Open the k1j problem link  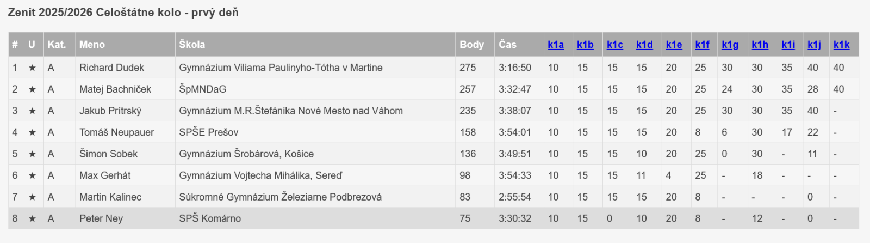click(814, 45)
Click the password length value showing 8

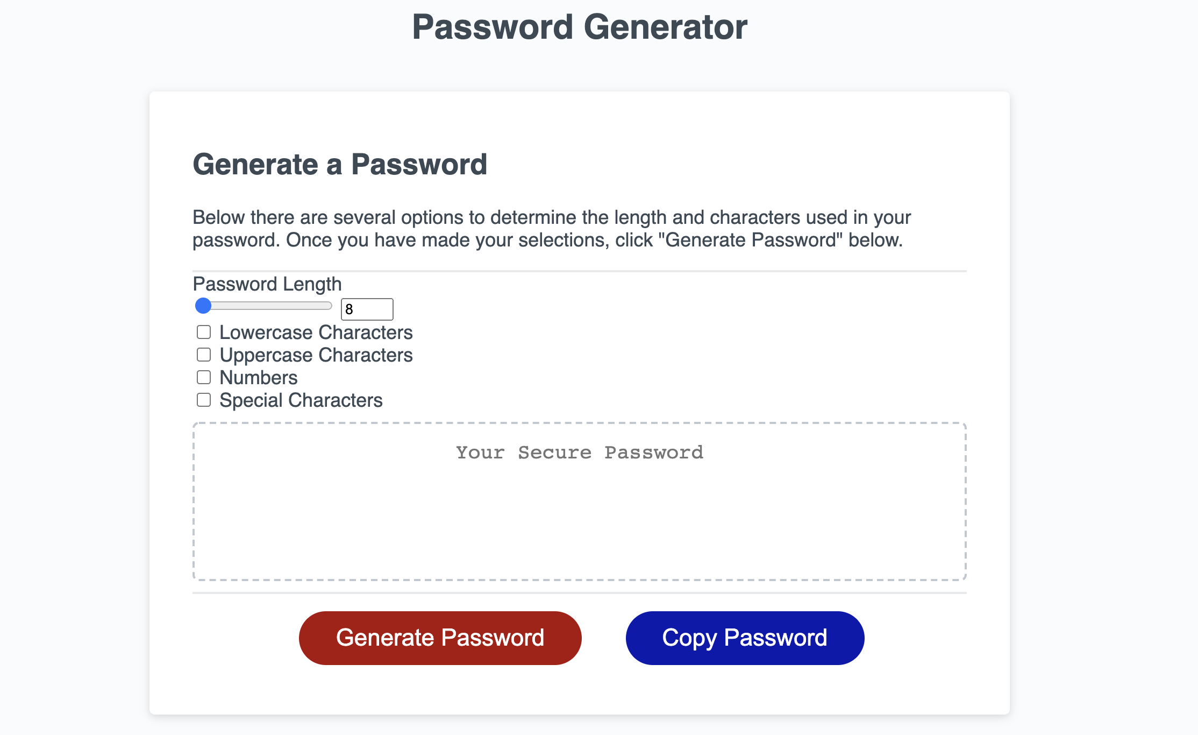click(367, 309)
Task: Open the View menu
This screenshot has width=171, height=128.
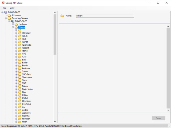Action: [x=12, y=8]
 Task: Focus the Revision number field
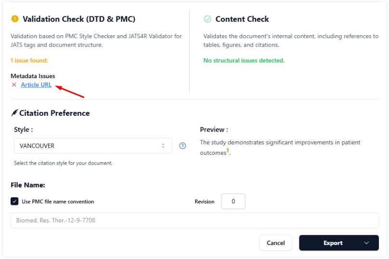(233, 202)
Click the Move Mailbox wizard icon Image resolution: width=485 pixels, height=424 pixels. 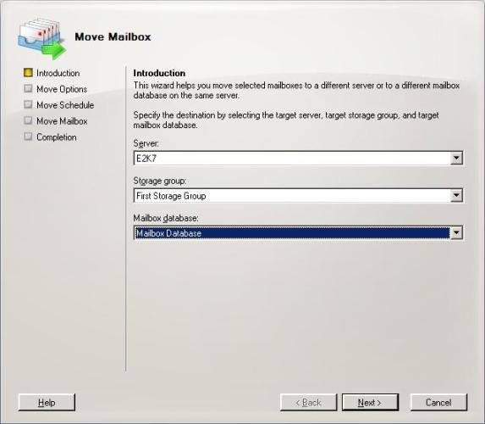(41, 39)
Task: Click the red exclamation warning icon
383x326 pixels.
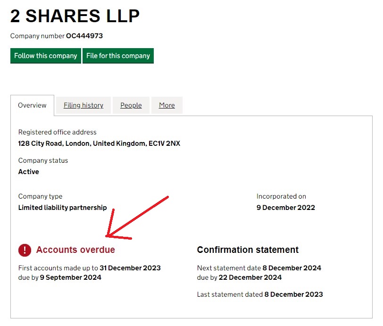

> _EXERCISE DIRECTIONS_: With the pictures left out, give again exactly the lines from the one with "Task: Click the red exclamation warning icon" through the end of the data, both included.

> _ANSWER TO THIS PROBLEM_:
Task: Click the red exclamation warning icon
383x326 pixels.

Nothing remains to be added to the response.